(Item position entries)
—————
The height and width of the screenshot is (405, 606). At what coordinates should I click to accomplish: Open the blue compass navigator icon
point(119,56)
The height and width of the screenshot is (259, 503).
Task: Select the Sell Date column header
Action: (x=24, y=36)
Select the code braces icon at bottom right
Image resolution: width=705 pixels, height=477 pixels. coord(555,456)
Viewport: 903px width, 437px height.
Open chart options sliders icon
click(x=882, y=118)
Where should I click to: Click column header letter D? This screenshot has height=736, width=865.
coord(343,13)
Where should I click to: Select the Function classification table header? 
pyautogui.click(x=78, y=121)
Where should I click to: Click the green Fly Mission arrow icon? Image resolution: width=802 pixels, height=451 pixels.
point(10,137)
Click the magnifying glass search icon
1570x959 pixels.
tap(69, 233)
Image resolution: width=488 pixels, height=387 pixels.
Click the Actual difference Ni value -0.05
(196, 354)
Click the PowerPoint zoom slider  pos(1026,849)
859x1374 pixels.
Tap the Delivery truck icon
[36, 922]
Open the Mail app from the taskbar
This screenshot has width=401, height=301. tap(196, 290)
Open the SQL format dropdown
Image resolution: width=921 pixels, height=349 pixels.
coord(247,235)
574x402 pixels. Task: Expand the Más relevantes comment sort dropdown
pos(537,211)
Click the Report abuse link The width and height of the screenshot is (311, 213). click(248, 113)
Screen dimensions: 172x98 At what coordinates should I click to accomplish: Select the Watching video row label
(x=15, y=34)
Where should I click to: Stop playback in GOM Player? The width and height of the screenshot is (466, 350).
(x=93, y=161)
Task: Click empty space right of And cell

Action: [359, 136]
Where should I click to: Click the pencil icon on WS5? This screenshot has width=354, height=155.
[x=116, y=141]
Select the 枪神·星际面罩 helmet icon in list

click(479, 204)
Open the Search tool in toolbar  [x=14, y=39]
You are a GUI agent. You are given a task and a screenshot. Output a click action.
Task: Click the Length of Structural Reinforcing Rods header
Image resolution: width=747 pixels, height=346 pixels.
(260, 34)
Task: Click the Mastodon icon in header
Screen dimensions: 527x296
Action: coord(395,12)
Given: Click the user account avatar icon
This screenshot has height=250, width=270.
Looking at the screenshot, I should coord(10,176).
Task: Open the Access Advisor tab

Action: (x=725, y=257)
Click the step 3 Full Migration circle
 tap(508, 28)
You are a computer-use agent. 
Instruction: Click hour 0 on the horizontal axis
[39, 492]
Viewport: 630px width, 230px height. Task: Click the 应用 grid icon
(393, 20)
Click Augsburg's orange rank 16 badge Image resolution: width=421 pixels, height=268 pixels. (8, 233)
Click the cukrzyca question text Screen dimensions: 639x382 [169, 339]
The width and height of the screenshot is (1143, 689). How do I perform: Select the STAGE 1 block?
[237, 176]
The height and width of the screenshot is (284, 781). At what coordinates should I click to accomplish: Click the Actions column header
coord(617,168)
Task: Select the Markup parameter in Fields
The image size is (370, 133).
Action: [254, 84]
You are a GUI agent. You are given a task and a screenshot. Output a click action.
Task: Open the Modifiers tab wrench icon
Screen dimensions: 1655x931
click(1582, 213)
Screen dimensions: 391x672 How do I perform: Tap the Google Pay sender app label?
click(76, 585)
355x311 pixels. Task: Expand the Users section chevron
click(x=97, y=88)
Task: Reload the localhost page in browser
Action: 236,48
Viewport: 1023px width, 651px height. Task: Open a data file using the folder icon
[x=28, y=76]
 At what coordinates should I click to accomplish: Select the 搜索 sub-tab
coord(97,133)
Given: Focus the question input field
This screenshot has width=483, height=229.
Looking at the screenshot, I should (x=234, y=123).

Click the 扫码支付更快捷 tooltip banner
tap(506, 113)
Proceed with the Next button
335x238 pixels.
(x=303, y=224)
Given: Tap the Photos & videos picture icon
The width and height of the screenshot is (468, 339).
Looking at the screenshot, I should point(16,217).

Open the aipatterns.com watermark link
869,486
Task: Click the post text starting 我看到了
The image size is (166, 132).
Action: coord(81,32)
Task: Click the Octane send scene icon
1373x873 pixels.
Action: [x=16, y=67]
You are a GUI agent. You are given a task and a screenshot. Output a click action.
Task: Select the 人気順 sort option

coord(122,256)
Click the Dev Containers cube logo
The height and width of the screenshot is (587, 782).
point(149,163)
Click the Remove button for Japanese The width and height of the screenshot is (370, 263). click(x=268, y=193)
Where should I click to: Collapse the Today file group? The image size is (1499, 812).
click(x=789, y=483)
—————
• EXERCISE DETAILS
Rewrite all of the items above, switching every "Where should I click to" to "Where do I click to" and leaving everything else unchanged.

• ANSWER TO THIS TASK
The height and width of the screenshot is (405, 606). At what coordinates should I click to accomplish: Open the blue compass navigator icon
point(119,56)
The height and width of the screenshot is (259, 503).
Task: Select the Sell Date column header
Action: (x=24, y=36)
Select the code braces icon at bottom right
Image resolution: width=705 pixels, height=477 pixels. coord(555,456)
Viewport: 903px width, 437px height.
Open chart options sliders icon
click(x=882, y=118)
Where do I click to: Click column header letter D? This screenshot has height=736, width=865.
coord(343,13)
Where do I click to: Select the Function classification table header? 
pyautogui.click(x=78, y=121)
Where do I click to: Click the green Fly Mission arrow icon? Image resolution: width=802 pixels, height=451 pixels.
point(10,137)
Click the magnifying glass search icon
1570x959 pixels.
tap(69, 233)
Image resolution: width=488 pixels, height=387 pixels.
Click the Actual difference Ni value -0.05
(196, 354)
Click the PowerPoint zoom slider  pos(1026,849)
859x1374 pixels.
Tap the Delivery truck icon
[36, 922]
Open the Mail app from the taskbar
This screenshot has width=401, height=301. tap(196, 290)
Open the SQL format dropdown
Image resolution: width=921 pixels, height=349 pixels.
coord(247,235)
574x402 pixels. Task: Expand the Más relevantes comment sort dropdown
pos(537,211)
Click the Report abuse link The width and height of the screenshot is (311, 213). click(248, 113)
Screen dimensions: 172x98 At what coordinates should I click to accomplish: Select the Watching video row label
(x=15, y=34)
Where do I click to: Stop playback in GOM Player? The width and height of the screenshot is (466, 350).
(x=93, y=161)
Task: Click empty space right of And cell

Action: [359, 136]
Where do I click to: Click the pencil icon on WS5? This screenshot has width=354, height=155.
[x=116, y=141]
Select the 枪神·星际面罩 helmet icon in list

click(479, 204)
Open the Search tool in toolbar  [x=14, y=39]
You are a GUI agent. You are given a task and a screenshot. Output a click action.
Task: Click the Length of Structural Reinforcing Rods header
Image resolution: width=747 pixels, height=346 pixels.
(260, 34)
Task: Click the Mastodon icon in header
Screen dimensions: 527x296
Action: coord(395,12)
Given: Click the user account avatar icon
This screenshot has height=250, width=270.
Looking at the screenshot, I should coord(10,176).
Task: Open the Access Advisor tab

Action: (x=725, y=257)
Click the step 3 Full Migration circle
 tap(508, 28)
You are a computer-use agent. 
Instruction: Click hour 0 on the horizontal axis
[39, 492]
Viewport: 630px width, 230px height. Task: Click the 应用 grid icon
(393, 20)
Click Augsburg's orange rank 16 badge Image resolution: width=421 pixels, height=268 pixels. (8, 233)
Click the cukrzyca question text Screen dimensions: 639x382 [169, 339]
The width and height of the screenshot is (1143, 689). How do I perform: Select the STAGE 1 block?
[237, 176]
The height and width of the screenshot is (284, 781). At what coordinates should I click to accomplish: Click the Actions column header
coord(617,168)
Task: Select the Markup parameter in Fields
The image size is (370, 133).
Action: [254, 84]
You are a GUI agent. You are given a task and a screenshot. Output a click action.
Task: Open the Modifiers tab wrench icon
Screen dimensions: 1655x931
click(1582, 213)
Screen dimensions: 391x672 How do I perform: Tap the Google Pay sender app label?
click(76, 585)
355x311 pixels. Task: Expand the Users section chevron
click(x=97, y=88)
Task: Reload the localhost page in browser
Action: 236,48
Viewport: 1023px width, 651px height. Task: Open a data file using the folder icon
[x=28, y=76]
 At what coordinates should I click to accomplish: Select the 搜索 sub-tab
coord(97,133)
Given: Focus the question input field
This screenshot has width=483, height=229.
Looking at the screenshot, I should (x=234, y=123).

Click the 扫码支付更快捷 tooltip banner
tap(506, 113)
Proceed with the Next button
335x238 pixels.
(x=303, y=224)
Given: Tap the Photos & videos picture icon
The width and height of the screenshot is (468, 339).
Looking at the screenshot, I should point(16,217).

Open the aipatterns.com watermark link
869,486
Task: Click the post text starting 我看到了
The image size is (166, 132).
Action: coord(81,32)
Task: Click the Octane send scene icon
1373x873 pixels.
Action: [x=16, y=67]
You are a GUI agent. You are given a task and a screenshot. Output a click action.
Task: Select the 人気順 sort option

coord(122,256)
Click the Dev Containers cube logo
The height and width of the screenshot is (587, 782).
point(149,163)
Click the Remove button for Japanese The width and height of the screenshot is (370, 263). click(x=268, y=193)
Where do I click to: Collapse the Today file group? The image size is (1499, 812).
click(x=789, y=483)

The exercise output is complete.